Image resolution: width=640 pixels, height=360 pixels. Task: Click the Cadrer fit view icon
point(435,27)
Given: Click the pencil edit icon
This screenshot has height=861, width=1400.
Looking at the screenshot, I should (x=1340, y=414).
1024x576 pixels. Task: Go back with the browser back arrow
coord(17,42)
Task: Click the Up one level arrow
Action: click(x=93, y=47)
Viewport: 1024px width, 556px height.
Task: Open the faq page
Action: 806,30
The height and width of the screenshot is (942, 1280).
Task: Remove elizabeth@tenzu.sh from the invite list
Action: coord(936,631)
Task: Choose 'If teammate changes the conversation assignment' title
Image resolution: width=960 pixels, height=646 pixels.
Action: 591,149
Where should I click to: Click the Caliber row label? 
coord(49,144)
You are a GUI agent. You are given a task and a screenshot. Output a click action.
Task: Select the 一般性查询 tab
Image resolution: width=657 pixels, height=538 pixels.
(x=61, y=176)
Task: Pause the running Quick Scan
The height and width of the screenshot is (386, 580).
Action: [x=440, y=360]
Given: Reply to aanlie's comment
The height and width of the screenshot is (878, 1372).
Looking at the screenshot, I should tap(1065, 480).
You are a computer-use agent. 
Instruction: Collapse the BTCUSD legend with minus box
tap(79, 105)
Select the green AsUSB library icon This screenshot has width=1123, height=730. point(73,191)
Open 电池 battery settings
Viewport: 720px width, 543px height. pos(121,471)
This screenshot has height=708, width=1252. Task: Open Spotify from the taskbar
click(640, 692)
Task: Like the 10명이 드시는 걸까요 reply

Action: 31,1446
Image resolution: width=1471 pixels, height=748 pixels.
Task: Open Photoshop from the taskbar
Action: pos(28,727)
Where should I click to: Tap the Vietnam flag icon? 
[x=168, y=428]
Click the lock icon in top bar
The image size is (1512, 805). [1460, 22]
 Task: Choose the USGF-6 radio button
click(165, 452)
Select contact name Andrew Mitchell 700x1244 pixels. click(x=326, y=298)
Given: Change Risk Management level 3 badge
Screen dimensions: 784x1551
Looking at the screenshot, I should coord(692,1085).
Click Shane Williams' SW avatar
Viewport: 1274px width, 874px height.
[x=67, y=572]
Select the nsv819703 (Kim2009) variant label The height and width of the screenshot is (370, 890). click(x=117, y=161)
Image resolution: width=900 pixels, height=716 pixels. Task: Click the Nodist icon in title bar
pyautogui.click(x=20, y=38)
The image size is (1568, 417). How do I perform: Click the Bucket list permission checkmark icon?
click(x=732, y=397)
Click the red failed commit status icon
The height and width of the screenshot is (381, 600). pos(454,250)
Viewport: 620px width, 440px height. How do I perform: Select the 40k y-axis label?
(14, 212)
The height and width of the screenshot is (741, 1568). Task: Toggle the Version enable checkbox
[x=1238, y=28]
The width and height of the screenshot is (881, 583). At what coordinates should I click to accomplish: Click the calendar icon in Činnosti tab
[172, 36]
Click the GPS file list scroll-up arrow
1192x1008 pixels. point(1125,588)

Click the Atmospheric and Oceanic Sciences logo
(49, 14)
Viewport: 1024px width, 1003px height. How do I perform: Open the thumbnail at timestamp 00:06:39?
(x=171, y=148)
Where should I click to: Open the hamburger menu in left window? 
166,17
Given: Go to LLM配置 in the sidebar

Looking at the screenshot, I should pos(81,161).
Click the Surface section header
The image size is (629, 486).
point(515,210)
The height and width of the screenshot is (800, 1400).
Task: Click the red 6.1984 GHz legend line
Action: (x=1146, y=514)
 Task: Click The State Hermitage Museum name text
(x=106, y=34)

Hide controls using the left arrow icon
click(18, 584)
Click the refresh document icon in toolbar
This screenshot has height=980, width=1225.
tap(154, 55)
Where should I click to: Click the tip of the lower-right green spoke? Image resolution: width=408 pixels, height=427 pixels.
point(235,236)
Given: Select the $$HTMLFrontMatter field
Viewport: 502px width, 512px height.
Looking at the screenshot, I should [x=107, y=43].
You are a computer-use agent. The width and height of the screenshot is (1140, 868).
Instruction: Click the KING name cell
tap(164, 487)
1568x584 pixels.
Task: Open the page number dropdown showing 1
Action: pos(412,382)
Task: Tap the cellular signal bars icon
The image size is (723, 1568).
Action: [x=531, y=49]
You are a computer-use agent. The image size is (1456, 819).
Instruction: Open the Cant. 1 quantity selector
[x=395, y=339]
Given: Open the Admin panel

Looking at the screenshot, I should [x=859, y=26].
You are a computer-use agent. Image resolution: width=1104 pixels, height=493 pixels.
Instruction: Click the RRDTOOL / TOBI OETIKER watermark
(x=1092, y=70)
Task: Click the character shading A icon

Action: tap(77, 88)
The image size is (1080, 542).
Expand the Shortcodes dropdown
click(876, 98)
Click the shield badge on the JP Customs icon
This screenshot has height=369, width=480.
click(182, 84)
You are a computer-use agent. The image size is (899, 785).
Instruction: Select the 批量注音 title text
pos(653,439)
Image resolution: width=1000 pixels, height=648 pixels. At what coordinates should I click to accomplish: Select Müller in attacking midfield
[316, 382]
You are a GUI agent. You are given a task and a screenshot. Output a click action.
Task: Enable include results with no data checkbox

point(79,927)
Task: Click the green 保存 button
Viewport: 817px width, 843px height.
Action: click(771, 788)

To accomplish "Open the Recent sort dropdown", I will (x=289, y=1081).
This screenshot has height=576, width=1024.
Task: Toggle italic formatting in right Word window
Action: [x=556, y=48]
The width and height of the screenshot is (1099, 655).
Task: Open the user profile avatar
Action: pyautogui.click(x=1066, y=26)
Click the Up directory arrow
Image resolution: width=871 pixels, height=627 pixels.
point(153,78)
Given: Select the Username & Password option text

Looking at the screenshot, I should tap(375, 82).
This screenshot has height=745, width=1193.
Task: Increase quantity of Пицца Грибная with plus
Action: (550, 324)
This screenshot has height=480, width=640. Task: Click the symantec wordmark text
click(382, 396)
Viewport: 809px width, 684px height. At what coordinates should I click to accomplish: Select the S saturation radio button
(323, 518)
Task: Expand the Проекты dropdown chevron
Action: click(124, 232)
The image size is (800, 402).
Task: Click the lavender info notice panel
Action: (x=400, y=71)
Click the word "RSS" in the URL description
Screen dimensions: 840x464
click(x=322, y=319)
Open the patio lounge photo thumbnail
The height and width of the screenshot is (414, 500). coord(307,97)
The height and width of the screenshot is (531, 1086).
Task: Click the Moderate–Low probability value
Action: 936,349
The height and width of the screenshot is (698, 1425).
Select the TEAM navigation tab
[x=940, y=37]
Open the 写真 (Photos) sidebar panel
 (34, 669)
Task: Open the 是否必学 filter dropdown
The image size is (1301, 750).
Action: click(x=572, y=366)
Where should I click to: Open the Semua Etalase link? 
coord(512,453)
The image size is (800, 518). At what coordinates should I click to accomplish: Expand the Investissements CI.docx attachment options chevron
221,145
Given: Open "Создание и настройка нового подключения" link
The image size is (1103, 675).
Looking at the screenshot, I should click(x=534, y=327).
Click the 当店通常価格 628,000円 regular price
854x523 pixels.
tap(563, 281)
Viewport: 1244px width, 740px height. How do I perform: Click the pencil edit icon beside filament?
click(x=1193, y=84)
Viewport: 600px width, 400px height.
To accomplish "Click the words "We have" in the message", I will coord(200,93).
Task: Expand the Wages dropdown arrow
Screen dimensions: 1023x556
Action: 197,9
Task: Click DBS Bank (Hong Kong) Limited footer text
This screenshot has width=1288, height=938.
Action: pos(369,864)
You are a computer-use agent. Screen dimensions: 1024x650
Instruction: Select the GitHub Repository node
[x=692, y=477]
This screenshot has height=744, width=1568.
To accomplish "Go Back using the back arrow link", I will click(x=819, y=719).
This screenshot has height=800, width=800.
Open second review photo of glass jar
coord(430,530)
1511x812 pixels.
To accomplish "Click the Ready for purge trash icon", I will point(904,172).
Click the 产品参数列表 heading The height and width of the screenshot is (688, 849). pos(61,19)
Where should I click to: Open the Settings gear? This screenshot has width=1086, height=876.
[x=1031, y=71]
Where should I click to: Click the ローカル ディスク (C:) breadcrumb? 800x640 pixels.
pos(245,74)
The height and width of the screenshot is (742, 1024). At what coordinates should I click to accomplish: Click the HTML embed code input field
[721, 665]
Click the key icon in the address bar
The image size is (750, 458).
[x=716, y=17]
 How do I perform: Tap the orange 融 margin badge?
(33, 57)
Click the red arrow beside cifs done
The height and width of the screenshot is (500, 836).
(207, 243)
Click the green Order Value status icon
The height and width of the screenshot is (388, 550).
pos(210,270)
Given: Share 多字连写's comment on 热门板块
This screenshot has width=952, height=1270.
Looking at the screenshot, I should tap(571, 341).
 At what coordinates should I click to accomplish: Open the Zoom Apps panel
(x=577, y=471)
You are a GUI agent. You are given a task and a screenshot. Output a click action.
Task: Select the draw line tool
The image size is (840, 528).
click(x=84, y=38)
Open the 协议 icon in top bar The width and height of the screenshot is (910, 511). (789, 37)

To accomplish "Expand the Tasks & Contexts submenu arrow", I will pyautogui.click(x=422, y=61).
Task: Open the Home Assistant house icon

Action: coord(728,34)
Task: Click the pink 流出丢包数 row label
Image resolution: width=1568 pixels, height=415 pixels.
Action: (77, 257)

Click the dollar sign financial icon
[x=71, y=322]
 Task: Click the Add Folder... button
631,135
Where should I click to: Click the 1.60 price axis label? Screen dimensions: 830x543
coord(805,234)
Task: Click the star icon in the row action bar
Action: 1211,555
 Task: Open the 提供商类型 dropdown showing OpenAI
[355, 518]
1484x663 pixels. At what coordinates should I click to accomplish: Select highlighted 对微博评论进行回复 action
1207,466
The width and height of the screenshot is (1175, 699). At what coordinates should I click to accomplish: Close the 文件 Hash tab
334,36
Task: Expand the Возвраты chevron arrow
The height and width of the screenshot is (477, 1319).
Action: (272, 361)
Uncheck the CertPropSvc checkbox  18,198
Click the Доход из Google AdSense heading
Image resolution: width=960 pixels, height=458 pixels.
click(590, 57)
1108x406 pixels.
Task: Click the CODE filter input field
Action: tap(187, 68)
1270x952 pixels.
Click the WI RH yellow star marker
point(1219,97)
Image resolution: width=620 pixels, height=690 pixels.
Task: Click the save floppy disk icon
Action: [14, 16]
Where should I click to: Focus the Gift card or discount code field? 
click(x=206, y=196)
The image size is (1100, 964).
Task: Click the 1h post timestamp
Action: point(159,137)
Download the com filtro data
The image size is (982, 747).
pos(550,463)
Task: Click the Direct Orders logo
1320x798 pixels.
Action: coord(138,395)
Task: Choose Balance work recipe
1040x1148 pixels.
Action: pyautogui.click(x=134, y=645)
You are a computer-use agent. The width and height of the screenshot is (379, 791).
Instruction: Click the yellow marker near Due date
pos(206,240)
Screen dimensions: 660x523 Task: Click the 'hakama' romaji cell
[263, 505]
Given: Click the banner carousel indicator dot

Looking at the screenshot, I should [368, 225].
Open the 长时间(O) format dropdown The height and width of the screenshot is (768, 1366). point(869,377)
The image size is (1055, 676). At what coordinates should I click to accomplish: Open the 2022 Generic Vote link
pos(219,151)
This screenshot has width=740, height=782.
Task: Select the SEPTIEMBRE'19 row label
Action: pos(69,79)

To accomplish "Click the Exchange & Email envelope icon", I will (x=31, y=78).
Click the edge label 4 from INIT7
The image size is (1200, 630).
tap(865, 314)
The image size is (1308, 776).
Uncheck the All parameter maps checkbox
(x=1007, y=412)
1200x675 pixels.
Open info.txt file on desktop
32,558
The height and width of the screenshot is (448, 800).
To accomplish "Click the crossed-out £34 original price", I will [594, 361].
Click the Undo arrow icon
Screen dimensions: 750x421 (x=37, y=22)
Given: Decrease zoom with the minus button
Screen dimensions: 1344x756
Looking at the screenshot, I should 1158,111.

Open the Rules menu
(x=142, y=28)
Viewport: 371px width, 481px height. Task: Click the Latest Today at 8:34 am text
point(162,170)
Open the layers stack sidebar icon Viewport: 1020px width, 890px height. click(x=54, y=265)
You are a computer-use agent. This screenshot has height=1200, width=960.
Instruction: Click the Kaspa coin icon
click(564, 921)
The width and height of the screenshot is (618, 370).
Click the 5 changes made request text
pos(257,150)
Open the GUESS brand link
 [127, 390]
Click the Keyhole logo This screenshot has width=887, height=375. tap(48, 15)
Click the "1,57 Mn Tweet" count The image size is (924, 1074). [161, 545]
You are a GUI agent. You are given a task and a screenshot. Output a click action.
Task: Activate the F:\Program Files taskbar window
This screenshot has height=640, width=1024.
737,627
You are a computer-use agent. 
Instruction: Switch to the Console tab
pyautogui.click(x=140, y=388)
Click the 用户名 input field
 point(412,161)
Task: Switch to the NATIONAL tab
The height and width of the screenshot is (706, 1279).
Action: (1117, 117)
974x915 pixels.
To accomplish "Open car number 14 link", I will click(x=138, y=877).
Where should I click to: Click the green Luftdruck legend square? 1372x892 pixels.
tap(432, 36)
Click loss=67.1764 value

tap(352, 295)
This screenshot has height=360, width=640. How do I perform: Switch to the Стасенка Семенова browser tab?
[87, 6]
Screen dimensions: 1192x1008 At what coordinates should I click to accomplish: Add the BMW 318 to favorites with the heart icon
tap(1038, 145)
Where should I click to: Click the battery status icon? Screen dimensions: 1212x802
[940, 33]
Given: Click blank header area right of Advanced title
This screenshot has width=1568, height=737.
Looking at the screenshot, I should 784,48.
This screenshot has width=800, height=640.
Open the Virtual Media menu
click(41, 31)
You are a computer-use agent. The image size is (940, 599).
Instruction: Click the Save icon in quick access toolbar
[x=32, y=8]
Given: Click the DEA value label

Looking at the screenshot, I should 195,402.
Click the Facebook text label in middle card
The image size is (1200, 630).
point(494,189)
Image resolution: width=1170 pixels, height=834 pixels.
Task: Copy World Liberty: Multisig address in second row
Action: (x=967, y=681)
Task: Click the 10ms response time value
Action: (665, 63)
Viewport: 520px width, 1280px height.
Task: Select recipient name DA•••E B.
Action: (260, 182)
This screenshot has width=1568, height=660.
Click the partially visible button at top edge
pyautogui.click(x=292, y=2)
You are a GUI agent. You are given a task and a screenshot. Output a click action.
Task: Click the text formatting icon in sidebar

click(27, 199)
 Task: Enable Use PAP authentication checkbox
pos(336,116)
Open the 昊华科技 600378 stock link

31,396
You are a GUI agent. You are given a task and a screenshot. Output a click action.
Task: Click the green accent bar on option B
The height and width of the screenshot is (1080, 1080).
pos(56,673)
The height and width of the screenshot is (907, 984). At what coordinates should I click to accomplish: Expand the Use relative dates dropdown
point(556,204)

::::

**Task**
Everything from the line containing "Instruction: Select the 批量注音 title text" through the line containing "Task: Click the green 保存 button" in the material above should be retyped exactly, both ends included, and nothing more.

**Exercise response**
Instruction: Select the 批量注音 title text
pos(653,439)
Image resolution: width=1000 pixels, height=648 pixels. At what coordinates should I click to accomplish: Select Müller in attacking midfield
[316, 382]
You are a GUI agent. You are given a task and a screenshot. Output a click action.
Task: Enable include results with no data checkbox

point(79,927)
Task: Click the green 保存 button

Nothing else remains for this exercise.